● **Available records**

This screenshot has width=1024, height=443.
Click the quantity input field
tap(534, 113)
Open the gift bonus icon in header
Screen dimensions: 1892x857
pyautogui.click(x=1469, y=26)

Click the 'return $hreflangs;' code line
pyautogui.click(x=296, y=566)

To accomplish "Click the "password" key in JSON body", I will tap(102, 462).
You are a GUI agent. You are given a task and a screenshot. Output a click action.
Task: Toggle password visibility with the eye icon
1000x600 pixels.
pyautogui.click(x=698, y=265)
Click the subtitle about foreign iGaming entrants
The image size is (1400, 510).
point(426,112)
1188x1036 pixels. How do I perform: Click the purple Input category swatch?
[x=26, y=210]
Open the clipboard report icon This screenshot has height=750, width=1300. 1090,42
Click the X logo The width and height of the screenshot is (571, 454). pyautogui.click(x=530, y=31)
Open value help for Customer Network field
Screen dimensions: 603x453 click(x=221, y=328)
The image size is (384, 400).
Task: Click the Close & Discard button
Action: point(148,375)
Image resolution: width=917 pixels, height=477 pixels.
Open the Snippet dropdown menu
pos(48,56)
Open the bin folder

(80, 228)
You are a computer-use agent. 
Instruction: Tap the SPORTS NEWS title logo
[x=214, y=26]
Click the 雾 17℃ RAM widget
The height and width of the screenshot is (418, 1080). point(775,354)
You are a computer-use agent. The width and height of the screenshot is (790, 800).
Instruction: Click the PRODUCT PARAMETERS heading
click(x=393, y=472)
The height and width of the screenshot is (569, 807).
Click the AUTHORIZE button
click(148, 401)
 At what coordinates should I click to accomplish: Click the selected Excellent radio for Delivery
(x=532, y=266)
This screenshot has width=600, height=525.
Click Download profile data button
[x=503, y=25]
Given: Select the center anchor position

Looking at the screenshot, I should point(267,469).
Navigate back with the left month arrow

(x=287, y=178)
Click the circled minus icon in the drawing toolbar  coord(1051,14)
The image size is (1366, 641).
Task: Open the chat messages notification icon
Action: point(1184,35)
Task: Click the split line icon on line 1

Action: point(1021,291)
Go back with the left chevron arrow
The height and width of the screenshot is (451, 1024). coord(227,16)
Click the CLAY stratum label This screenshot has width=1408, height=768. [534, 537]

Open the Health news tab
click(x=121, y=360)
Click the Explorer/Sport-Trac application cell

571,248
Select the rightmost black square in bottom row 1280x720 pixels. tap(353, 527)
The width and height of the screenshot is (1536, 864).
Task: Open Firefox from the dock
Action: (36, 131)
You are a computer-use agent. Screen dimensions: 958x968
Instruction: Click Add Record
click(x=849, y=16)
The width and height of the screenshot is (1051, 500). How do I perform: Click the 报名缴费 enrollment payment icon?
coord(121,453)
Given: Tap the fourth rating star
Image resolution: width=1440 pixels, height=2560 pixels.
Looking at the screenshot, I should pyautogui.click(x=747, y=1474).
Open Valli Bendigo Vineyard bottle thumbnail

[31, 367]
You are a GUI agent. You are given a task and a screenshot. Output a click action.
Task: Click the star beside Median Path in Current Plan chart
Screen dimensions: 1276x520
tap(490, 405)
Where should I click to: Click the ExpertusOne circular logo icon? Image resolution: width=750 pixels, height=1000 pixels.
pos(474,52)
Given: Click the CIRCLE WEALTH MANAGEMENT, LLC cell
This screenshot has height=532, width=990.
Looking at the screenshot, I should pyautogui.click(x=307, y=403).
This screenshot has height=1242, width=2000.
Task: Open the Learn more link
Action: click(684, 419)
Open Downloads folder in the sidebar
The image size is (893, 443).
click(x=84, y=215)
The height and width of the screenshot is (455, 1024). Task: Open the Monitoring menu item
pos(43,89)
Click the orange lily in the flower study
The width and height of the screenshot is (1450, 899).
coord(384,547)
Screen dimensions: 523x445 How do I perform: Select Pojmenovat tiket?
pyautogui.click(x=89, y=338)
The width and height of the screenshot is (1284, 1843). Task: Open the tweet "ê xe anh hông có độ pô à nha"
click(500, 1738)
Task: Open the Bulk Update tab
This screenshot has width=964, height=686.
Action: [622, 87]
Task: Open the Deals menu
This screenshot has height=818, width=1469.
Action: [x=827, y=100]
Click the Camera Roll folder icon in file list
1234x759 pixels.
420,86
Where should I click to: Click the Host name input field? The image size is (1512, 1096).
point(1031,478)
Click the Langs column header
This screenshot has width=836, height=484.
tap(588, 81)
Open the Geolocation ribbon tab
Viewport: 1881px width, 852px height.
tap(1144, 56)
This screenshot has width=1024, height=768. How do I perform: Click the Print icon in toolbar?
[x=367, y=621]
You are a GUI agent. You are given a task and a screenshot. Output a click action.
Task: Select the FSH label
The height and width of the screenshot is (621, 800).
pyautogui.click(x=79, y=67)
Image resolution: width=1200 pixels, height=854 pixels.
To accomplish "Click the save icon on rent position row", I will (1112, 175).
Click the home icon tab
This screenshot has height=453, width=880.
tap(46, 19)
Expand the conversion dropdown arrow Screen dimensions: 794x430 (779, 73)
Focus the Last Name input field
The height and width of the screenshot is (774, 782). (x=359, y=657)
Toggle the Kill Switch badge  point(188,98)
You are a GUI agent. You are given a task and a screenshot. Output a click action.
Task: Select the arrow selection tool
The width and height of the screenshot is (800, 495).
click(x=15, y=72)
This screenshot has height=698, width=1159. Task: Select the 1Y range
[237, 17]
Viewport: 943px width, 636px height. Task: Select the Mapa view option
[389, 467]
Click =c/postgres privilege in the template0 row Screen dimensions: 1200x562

● **What the task asks**
Check each line of the listing for "computer". Show those that have it.

● **Exercise result**
You are a computer-use agent. 
You are a computer-use agent. The width and height of the screenshot is (790, 800).
You are a computer-use agent. Screen dimensions: 958x968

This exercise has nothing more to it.